=== Given request ===
Duplicate the lines below verbatim, starting at the line that contains "You are a computer-use" and ending at the line that contains "Action: (87, 15)", with both of those lines included.

** START OF Entries supplied **

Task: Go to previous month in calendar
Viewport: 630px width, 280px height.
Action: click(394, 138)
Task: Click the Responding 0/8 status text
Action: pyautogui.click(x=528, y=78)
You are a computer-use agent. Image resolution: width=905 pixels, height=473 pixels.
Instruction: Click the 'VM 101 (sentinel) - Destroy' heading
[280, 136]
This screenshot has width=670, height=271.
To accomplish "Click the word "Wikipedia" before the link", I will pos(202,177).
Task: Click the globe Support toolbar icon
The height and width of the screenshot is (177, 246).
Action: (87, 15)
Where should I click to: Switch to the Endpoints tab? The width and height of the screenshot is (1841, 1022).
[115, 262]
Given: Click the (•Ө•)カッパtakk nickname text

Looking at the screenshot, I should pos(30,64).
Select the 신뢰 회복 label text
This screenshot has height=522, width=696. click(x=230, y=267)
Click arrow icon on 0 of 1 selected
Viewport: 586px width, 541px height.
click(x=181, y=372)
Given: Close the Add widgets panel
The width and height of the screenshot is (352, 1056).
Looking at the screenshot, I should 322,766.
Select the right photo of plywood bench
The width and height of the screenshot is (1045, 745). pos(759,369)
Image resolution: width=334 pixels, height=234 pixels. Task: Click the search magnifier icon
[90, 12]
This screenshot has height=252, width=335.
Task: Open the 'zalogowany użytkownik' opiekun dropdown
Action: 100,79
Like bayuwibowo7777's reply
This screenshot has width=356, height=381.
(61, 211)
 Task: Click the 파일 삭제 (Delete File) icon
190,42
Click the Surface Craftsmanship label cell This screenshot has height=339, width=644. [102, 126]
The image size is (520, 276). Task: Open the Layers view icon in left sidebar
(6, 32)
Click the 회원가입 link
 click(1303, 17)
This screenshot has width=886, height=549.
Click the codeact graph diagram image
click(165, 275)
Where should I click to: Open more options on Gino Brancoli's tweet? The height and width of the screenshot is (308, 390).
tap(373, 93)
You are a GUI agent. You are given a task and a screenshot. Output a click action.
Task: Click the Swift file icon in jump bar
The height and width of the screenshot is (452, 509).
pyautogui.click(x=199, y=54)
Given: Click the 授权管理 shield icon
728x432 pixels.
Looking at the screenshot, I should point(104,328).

** END OF Entries supplied **

=== Solution to the problem ===
You are a computer-use agent. Image resolution: width=905 pixels, height=473 pixels.
Instruction: Click the 'VM 101 (sentinel) - Destroy' heading
[280, 136]
This screenshot has width=670, height=271.
To accomplish "Click the word "Wikipedia" before the link", I will pos(202,177).
Task: Click the globe Support toolbar icon
The height and width of the screenshot is (177, 246).
Action: (87, 15)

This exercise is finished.